Southwick warned that such an interpretation carried consequences far beyond the Krstić case itself. By expanding the concept of genocide too aggressively, she argued, the law risked gradually erasing the distinction between genocide, ethnic cleansing and crimes against humanity, thereby undermining the consistency and universal application of international criminal law. It was precisely for this reason that she concluded that the legal classification of crimes against humanity would have been more consistent with the Genocide Convention in this case, without in any way diminishing the gravity of the crimes committed, the moral condemnation of their perpetrators or the international community’s duty to respond to mass suffering. Indeed, she proposed the opposite approach: rather than expanding the definition of genocide, international law should broaden the obligation to prevent and punish all mass atrocities, including those in which specific genocidal intent cannot be proven.
Yves Ternon followed a similar line of reasoning, though from the perspective of genocide history. He accepted that Srebrenica was the gravest single atrocity committed during the wars in the former Yugoslavia and spoke of a “genocidal act,” while maintaining that the historical concept of genocide could not be reduced to a single localised massacre, however appalling. In his interpretation, genocide entails the systematic and planned destruction of a substantial part of an entire protected group across a broader territory, irrespective of the victims' sex or age, as in the cases of the Armenians, the Jews or the Tutsi. It was for this reason that he warned that classifying Srebrenica as genocide had opened a “Pandora’s box”: it could gradually blur the boundary between genocide, ethnic cleansing and crimes against humanity and thereby, in his view, weaken the long-term legal precision of the concept of genocide itself.
Peoples and Humanity
A distinctive turn in this debate comes from Madeline Morris, one of America’s most respected scholars of international criminal law. She no longer frames the issue primarily as a question of how the Genocide Convention should be interpreted, but approaches it, from a somewhat different angle, at the level of the moral philosophy underpinning international law itself.
In her view, it is by no means self-evident, either morally or normatively, that a crime committed with the intent to destroy a group defined by race, ethnicity, nationality or religion is necessarily more horrifying than a crime aimed at destroying some other group of human beings, even one selected on entirely arbitrary grounds. Crimes against humanity, Morris argues, already carry the strongest possible moral condemnation and fully express the gravity of such acts.

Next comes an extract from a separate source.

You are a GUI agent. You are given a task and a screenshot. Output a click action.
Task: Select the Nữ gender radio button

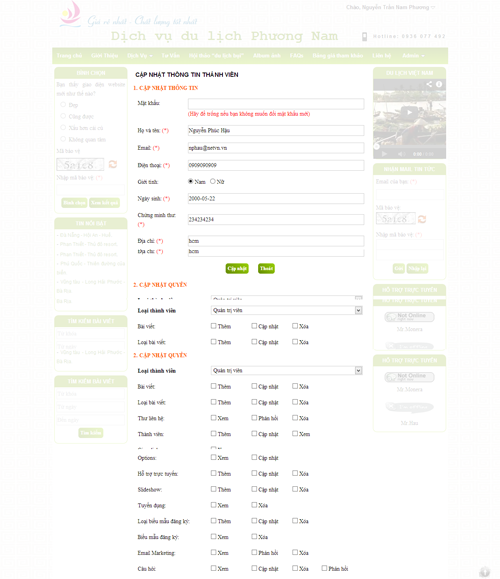213,181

The attempt to establish a hierarchy of horror among mass atrocities, with genocide elevated above every other category, conceals more than it reveals about the true scale of human tragedy. By placing genocide on a separate and supposedly higher plane, it indirectly diminishes the gravity of crimes against humanity. Morris therefore goes further than most scholars and advances the provocative argument that she would prefer genocide not to exist as a separate criminal offence at all, but to remain within the broader category of crimes against humanity.
It is precisely this perspective that dismantles the seemingly mitigating formula that the Bosniaks killed in Srebrenica were “only” men capable of bearing arms. The ability to carry a weapon is not a crime, nor does it turn a person into a legitimate target once he has been captured, disarmed and placed under another’s control. At the moment of execution, these men were no longer a “military threat.” They were prisoners, stripped of every possibility of resistance.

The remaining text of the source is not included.